So sollen auch mit deutschen Unternehmen Inhalte für Kurse entwickelt werden. Außerdem möchte Thrun Fachwissen über selbstfahrende Autos an interessierte deutsche Hersteller vermitteln. "Es gibt einen Wahnsinns-Bedarf in der Industrie für Leute mit Wissen über selbstfahrende Autos."

Der in Solingen geborene Thrun führte in Kalifornien die Entwicklung des selbstfahrenden Autos Stanley an, das 2005 einen Wettbewerb der US-amerikanischen Militärtechnik-Agentur Darpa gewann und damit die Bewegung anstieß. Thrun baute danach die geheime Forschungsabteilung Google X auf und leitete mehrere Jahre lang das Projekt für autonome Fahrzeuge des Konzerns, bis er sich auf Udacity konzentrierte.

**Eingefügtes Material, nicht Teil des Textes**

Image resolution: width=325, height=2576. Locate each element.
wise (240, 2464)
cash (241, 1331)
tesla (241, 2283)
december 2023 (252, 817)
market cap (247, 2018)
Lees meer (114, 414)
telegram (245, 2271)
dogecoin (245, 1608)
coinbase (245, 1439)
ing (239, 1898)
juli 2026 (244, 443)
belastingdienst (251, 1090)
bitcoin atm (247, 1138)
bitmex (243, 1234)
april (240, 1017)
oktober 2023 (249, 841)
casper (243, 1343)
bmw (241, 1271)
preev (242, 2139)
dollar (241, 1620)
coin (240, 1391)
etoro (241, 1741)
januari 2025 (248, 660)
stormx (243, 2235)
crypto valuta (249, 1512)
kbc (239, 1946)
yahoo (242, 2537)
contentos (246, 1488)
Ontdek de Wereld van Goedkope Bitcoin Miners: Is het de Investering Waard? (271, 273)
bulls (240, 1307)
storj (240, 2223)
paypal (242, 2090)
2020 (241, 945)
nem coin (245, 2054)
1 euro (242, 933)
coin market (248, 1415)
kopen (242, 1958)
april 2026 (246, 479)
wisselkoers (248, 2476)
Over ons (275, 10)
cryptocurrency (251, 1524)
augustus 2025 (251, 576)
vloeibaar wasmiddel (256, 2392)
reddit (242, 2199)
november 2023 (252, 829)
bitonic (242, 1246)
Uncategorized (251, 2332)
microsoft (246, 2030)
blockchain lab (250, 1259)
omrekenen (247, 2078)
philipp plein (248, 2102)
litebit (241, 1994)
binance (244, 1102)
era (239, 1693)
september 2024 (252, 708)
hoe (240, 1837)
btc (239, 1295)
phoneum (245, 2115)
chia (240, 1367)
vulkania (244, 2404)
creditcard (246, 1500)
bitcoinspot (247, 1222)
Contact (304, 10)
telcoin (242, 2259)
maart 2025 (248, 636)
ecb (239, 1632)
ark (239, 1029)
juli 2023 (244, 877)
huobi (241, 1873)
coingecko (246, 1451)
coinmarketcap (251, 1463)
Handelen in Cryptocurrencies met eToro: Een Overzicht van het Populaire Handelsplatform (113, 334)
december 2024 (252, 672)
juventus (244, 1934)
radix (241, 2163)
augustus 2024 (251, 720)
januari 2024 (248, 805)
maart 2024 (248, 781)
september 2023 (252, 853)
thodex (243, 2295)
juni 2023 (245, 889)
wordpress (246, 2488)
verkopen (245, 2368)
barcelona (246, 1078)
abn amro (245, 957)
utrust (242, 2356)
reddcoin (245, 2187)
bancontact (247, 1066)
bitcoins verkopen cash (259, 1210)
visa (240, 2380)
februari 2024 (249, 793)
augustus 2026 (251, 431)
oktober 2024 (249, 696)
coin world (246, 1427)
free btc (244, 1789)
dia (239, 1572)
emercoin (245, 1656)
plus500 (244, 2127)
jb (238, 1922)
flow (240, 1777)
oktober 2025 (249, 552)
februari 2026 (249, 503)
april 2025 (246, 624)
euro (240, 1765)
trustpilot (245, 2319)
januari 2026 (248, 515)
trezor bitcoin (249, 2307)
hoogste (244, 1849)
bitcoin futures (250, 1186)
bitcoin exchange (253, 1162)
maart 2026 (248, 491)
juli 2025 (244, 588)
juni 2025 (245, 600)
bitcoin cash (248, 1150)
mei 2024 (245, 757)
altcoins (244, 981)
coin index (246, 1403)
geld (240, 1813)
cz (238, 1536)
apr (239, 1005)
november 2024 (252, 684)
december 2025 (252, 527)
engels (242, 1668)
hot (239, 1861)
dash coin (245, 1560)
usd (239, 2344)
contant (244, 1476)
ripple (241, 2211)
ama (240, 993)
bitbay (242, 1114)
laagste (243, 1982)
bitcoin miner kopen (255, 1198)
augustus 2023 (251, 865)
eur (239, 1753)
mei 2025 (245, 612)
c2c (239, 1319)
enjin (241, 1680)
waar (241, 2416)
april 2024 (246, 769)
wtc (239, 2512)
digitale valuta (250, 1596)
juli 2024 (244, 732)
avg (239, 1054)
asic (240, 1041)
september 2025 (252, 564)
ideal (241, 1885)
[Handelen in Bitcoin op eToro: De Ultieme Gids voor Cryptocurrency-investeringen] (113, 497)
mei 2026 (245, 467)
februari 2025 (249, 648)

Udacity hat nach eigenen Angaben rund 4 Millionen Nutzer weltweit, darunter bereits einige tausend in Deutschland. Als Partner tritt hierzulande der Bertelsmann-Konzern auf.

Thrun startete das Lern-Portal zunächst als eine Art Online-Uni – auch als Alternative zur klassischen amerikanischen Hochschulausbildung mit den hohen Studiengebühren. Mit der Zeit habe man aber festgestellt, "der Hauptkunde von Udacity ist jemand, der sein Leben lang lernt". Thrun betonte, dass es "erstaunlich und toll" ist, dass die Hochschulbildung in Deutschland "kostenlos ist". Auch er habe davon profitiert. (mit Material der dpa) / (kbe)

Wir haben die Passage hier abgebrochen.